22.03.22
16:40

Vaccination obligatoire du personnel soignant : "L'adoption du projet de loi violerait les droits humains des non vaccinés"

La Commission de la Santé a entamé cette semaine l'examen du projet de loi sur l'obligation vaccinale contre le covid-19 du personnel soignant. Un texte qui suscite de nombreuses controverses, auprès des soignants ou des syndicats, mais également au sein de la classe politique,  certains craignent un passage en force.

L'Institut Fédéral pour les Droits Humains se rangent du côté des sceptiques. Il pointe du doigt les sanctions prévues en cas de non-respect de cette obligation. "Non seulement le principe d'une éventuelle obligation vaccinale des professionnels de la santé, mais aussi sa sanction doivent être conformes au principe de proportionnalité. Il convient de tenir compte du fait qu'une obligation vaccinale imposée par un licenciement ne constitue pas seulement une violation du droit au respect de l'intégrité physique. Après tout, une sanction professionnelle ayant un impact sérieux sur la vie privée de la personne concernée (comme le licenciement) constitue en soi une ingérence au droit au respect de la vie privée", insiste l'IFDH au travers d'un communiqué.

"L’IFDH a jugé que le principe de proportionnalité exige qu'en principe, des sanctions moins lourdes (par exemple, un transfert de poste, une suspension, etc.) soient préférées au licenciement. Le licenciement ne devrait être qu'un dernier recours, par exemple lorsque la nature du travail presté ne permet pas que des mesures moins sévères soient prises ou lorsque celles-ci n'auraient pas un effet suffisant. Il convient également de tenir compte du fait que le licenciement peut avoir un impact négatif grave sur la jouissance du droit à un niveau de vie décent."

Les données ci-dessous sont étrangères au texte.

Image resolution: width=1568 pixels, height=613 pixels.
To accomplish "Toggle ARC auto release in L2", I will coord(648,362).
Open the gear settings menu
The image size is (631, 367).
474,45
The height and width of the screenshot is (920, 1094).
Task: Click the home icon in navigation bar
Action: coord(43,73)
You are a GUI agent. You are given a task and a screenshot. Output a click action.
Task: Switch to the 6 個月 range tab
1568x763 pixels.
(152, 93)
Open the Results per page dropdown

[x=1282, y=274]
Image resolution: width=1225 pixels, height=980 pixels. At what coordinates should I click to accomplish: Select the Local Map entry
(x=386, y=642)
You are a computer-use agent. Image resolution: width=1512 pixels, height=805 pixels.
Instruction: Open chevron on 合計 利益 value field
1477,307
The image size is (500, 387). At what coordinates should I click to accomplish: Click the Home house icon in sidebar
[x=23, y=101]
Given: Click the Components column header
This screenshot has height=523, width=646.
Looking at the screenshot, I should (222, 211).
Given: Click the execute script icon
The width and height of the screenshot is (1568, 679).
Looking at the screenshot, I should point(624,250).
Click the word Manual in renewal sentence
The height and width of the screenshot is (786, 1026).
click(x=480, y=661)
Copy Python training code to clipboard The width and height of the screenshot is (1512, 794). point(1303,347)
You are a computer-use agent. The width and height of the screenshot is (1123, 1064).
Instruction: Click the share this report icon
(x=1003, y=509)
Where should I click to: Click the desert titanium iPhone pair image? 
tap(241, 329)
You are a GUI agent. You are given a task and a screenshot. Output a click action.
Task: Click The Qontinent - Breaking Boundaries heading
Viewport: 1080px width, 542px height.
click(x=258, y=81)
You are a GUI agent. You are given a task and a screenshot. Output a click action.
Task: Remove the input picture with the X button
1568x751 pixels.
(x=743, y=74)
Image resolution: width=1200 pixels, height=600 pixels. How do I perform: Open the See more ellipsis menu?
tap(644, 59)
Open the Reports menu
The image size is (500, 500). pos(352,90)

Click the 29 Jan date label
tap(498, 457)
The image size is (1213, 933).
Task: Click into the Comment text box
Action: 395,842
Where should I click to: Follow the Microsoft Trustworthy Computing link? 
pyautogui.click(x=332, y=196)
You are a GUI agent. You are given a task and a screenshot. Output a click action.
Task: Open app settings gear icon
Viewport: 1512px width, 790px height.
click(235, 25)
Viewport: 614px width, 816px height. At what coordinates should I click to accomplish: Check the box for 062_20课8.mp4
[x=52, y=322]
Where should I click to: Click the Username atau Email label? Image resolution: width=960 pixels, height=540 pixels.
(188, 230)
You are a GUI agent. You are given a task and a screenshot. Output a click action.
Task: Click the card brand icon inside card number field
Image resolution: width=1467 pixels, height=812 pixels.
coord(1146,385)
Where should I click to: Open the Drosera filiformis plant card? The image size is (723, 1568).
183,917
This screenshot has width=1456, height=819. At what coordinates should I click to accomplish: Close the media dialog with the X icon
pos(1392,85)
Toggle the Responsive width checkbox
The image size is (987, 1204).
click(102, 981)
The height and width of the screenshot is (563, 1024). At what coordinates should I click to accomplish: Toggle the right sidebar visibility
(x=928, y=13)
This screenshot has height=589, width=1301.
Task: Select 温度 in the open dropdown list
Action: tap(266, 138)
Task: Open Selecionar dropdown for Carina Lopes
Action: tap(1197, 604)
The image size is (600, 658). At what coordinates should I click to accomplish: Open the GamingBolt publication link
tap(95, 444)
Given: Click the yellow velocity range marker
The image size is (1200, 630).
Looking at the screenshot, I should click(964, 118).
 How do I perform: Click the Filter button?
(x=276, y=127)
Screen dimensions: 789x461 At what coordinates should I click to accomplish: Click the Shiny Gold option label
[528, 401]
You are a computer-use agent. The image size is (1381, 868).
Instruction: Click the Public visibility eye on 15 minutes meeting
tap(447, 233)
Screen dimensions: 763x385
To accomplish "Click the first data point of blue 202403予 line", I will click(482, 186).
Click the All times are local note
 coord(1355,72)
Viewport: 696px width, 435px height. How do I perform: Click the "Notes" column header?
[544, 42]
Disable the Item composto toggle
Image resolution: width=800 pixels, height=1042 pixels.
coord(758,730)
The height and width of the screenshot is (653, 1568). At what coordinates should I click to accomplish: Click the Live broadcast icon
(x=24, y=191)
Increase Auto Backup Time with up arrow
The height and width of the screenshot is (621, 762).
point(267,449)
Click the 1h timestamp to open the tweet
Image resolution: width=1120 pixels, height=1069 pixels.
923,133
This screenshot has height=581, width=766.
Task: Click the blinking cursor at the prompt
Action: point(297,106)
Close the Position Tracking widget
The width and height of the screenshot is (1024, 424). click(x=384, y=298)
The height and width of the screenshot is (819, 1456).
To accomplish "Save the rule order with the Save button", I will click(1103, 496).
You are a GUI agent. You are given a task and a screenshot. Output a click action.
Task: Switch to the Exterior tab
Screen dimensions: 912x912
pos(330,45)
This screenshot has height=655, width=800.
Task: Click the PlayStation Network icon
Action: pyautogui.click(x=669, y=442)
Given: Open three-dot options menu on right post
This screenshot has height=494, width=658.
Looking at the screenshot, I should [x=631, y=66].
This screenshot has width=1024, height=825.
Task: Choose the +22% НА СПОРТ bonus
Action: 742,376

Le niveau de protection du vaccin en question

Pour l'IFDH, "il convient de déployer le plus d'efforts possible pour sensibiliser les professionnels de la santé non vaccinés afin de les convaincre de se faire vacciner et d'éviter ainsi les licenciements". L'Institut souligne également l'absence d'un examen minutieux sur le niveau de protection d'un vaccin. 

"Si la vaccination continue d'offrir une protection significative contre les maladies graves, la protection contre la transmission est plus faible et décline plus rapidement qu'on ne l'avait espéré à l'origine, notamment à la lumière de l'émergence de nouveaux variants. C'était déjà le cas avec le variant delta, mais avec le variant omicron, ça l’est encore plus. Le bénéfice sanitaire de l’obligation vaccinale pour les professionnels de la santé diminue lorsque la protection contre la transmission est plus faible, il est donc nécessaire de réévaluer si ce bénéfice reste suffisamment élevé pour justifier l'introduction d'une telle obligation. De plus, cette évaluation doit tenir compte du fait que, suite aux vagues delta et omicron, un groupe plus important de personnes non vaccinées a entre-temps contracté le Covid-19 et acquis ainsi un certain degré d'immunité". 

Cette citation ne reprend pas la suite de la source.